### Cuplikan Dokumen
KETERAMPILAN PEREMPUAN PAPUA DALAM SEJARAH PEMBUATAN GERABAH - Manfasramdi
Skip to content Skip to sidebar Skip to footer

KETERAMPILAN PEREMPUAN PAPUA DALAM SEJARAH PEMBUATAN GERABAH

sempe tanah liat orang papua
Wanita Doreri (Manokwari) dan gerabah, 1900-1903 


KETERAMPILAN membuat tembikar atau gerabah pot tanah liat hampir didominasi oleh kaum perempuan Papua di masa lampau. Berabad-abad lamanya, perempuan Papua memainkan peranan penting dalam menjaga dan melestarikan pembuatan gerabah (sempe) yang hampir tersebar di beberapa wilayah tanah Papua. Tradisi gerabah di tanah Papua memiliki sejarah panjang, namun disisi lain mengalami kemunduran pada masa kini. Banyak generasi muda mudi Papua tidak lagi mengasah keterampilan dasar dalam pembuatan gerabah.  

wanita kampung kayu batu, Jayapura
Para Ibu dari kampung Kayu Batu melakukan proses pembakaran sempe, 1959
Masyarakat Tabi dari Sentani, kampung Abar, Tobati,  Kampung Kayu Batu, Depapre dan beberapa kampung lainnya secara turun temurun mewarisi keterampilan pembuatan sempe. Konon, produk lokal mereka sampai ke perbatasan Papua Nugini. Berbagai bentuk gerabah hasil produksi  memiliki berbagai fungsi dalam kehidupan sehari-hari, mulai dari gerabah (sempe) untuk memasak papeda, ikan, ramuan, dan sebagai wadah penampungan air.

### Cuplikan Data
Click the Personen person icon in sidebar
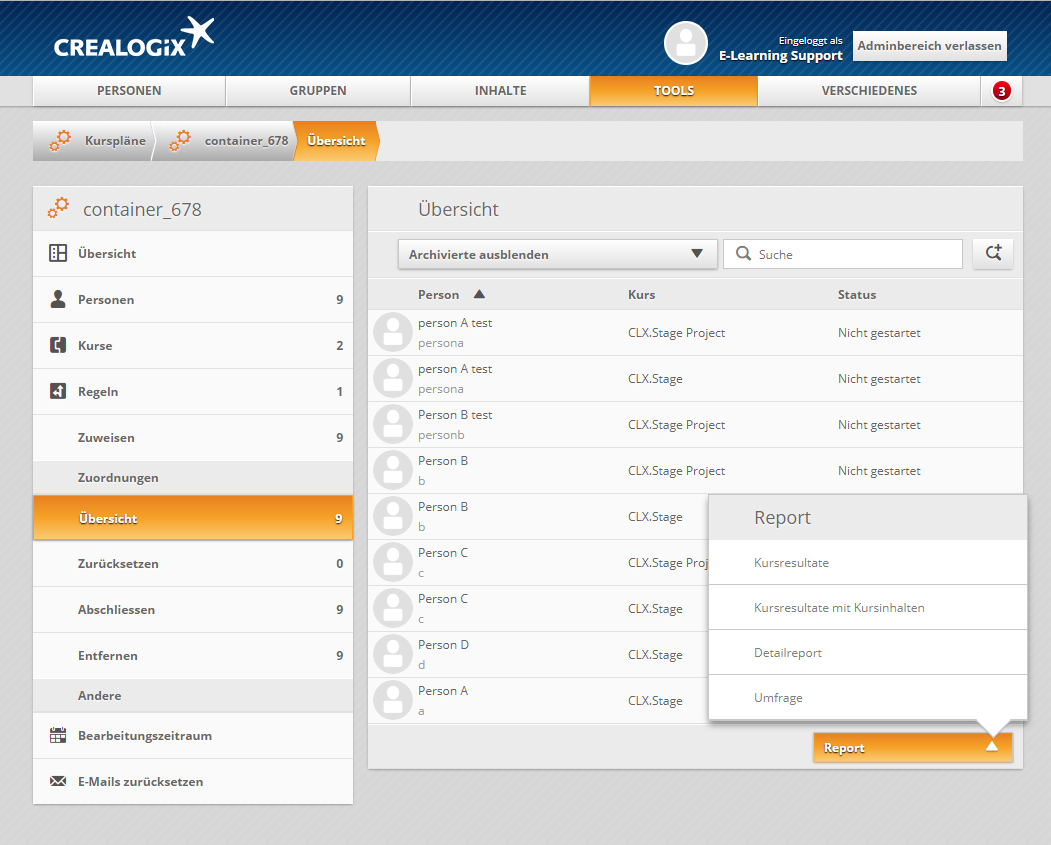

### Tujuan Tugas 1
Menurut teks tentang pembuatan gerabah di Papua, siapa yang hampir mendominasi keterampilan membuat gerabah pada masa lampau?
### Tujuan Tugas 2
Ambil dan salin tanpa perubahan bagian teks tentang gerabah Papua, mulai dari "KETERAMPILAN membuat tembikar" dan berakhir pada "dalam pembuatan gerabah.".
### Tujuan Tugas 3
Lanjutkan teks tentang tradisi gerabah perempuan Papua setelah kalimat terakhirnya.

### Hasil Latihan 1
Kaum perempuan Papua.

### Hasil Latihan 2
KETERAMPILAN membuat tembikar atau gerabah pot tanah liat hampir didominasi oleh kaum perempuan Papua di masa lampau. Berabad-abad lamanya, perempuan Papua memainkan peranan penting dalam menjaga dan melestarikan pembuatan gerabah (sempe) yang hampir tersebar di beberapa wilayah tanah Papua. Tradisi gerabah di tanah Papua memiliki sejarah panjang, namun disisi lain mengalami kemunduran pada masa kini. Banyak generasi muda mudi Papua tidak lagi mengasah keterampilan dasar dalam pembuatan gerabah.

### Hasil Latihan 3
Wadah tanah liat (sempe) ini dalam bahasa Sentani disebut Helai, Hele (Ebe Hele). Selain itu ada juga  jenis wadah untuk makanan yang disebut Kenda (Kende) yang bila diterjemahkan berarti piring tanah liat. Biasanya Helai ini akan dialas dengan Nauka (Mauka) sebagai tempat dudukan Hele. Nauka sendiri mengandung nilai-nilai dan pesan moral di dalamnya, yang menuntut kekompakan, keakraban dan persatuan. Di masa kini, para pengrajin dari kampung Abar masih membuat helai dan nauka.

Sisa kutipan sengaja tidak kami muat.